* **WHAT YOU HAVE TO DO**: Find the line with "You are a computer-use" in the entries below. Repeat it, every following line, and the line with "Instruction: Tap the back arrow at top", exactly and with nothing added.

**** SOURCE DATA

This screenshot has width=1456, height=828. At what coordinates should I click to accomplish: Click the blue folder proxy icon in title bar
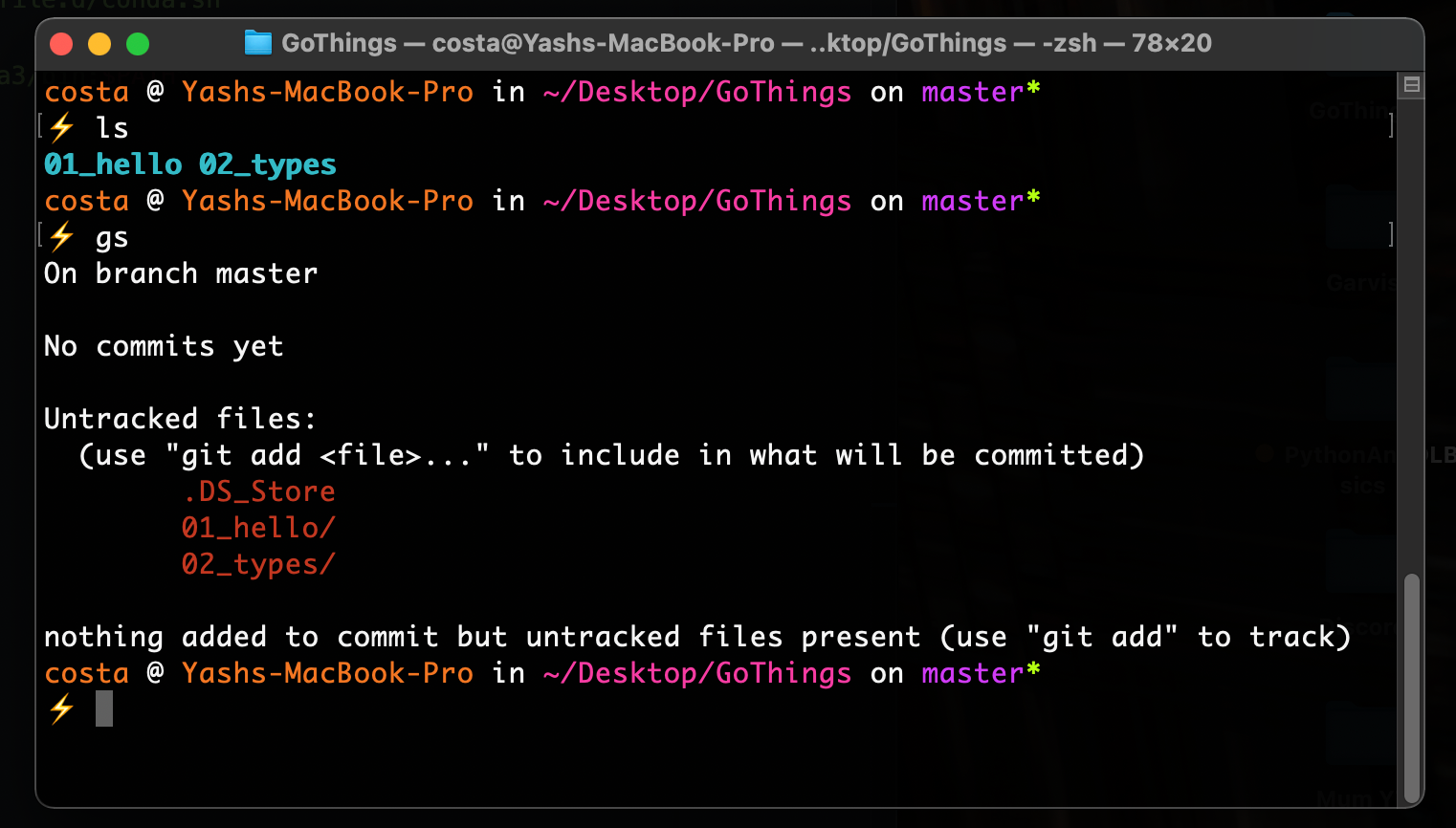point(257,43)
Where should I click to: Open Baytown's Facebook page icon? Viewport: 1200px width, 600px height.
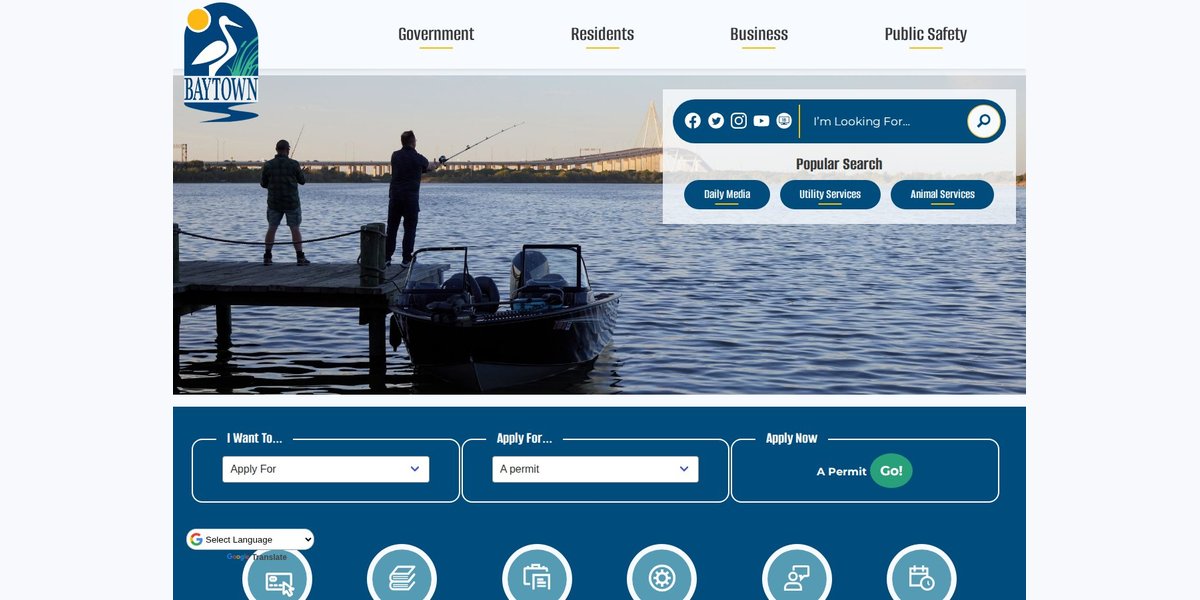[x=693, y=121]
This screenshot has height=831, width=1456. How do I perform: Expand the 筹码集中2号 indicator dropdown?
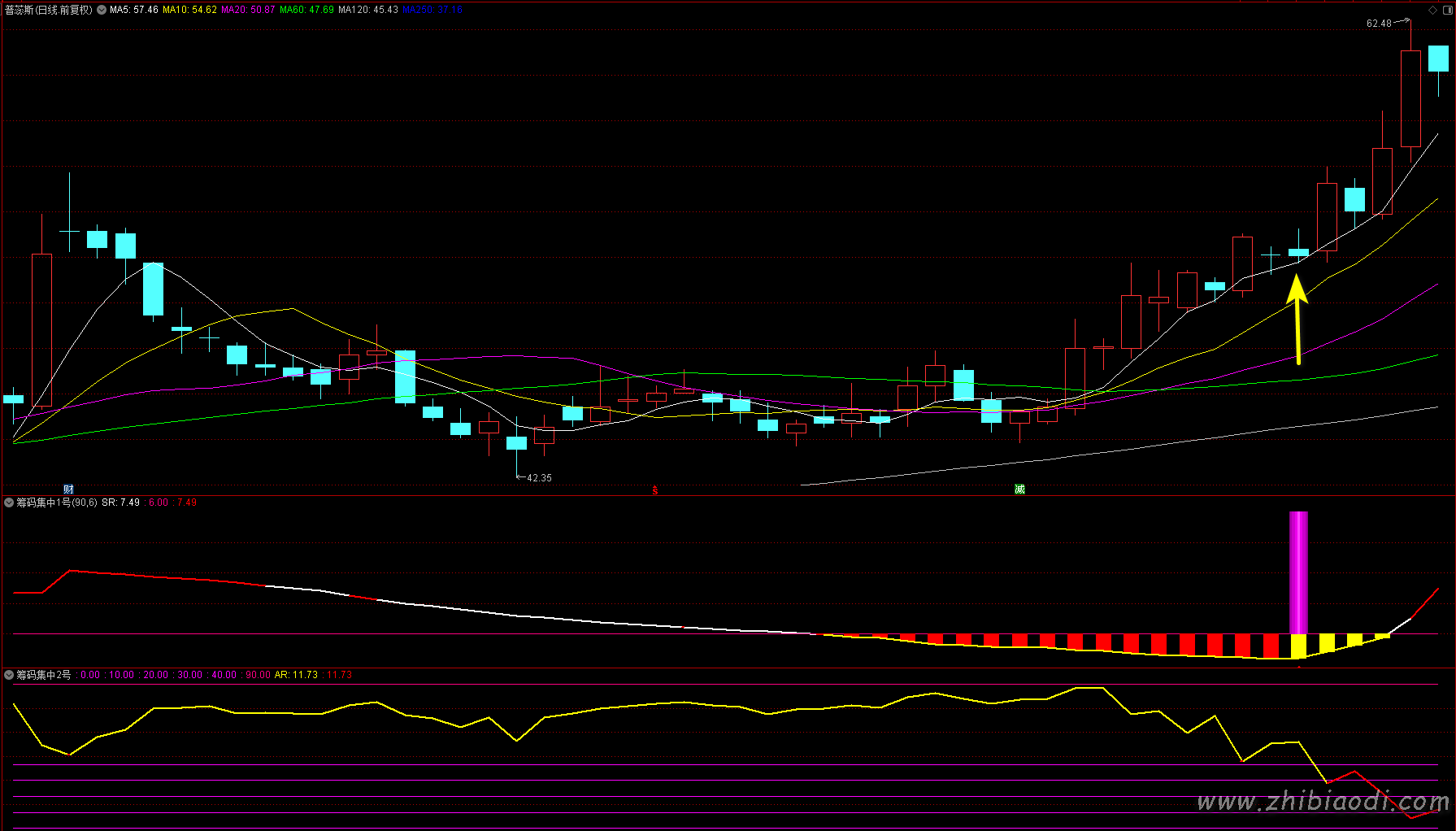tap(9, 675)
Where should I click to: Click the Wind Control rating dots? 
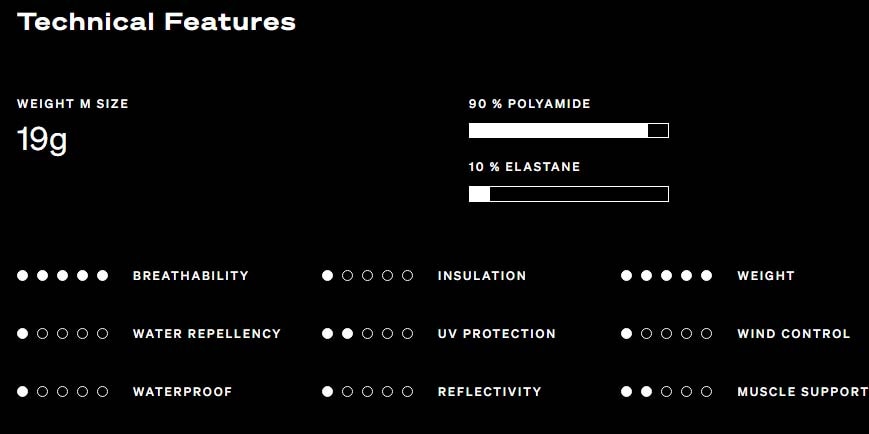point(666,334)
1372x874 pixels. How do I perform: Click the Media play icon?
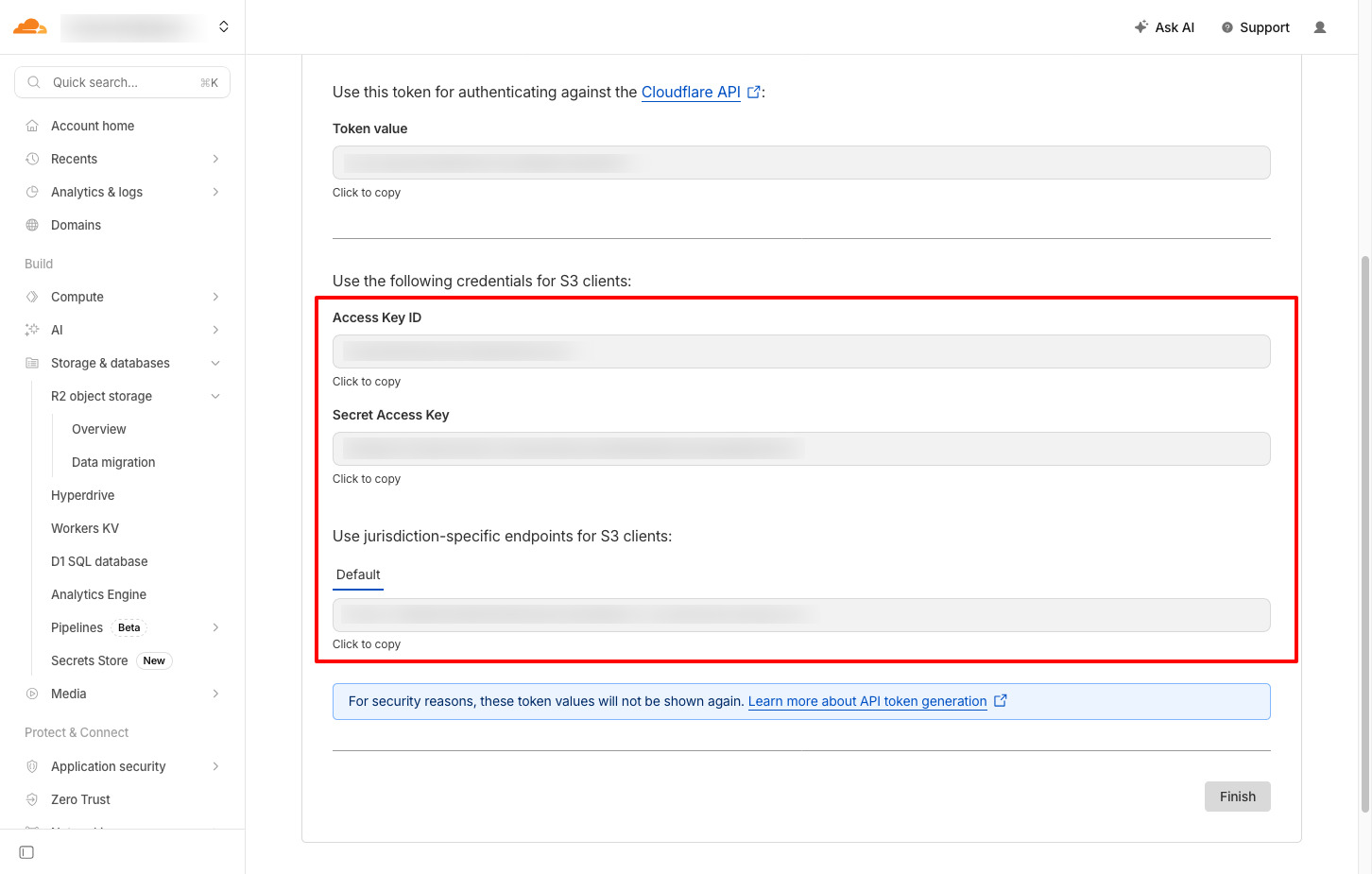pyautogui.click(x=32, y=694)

********
**** SOURCE DATA

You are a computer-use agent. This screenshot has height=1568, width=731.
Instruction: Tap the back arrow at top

********

* **RESULT BELOW**:
You are a computer-use agent. This screenshot has height=1568, width=731.
Instruction: Tap the back arrow at top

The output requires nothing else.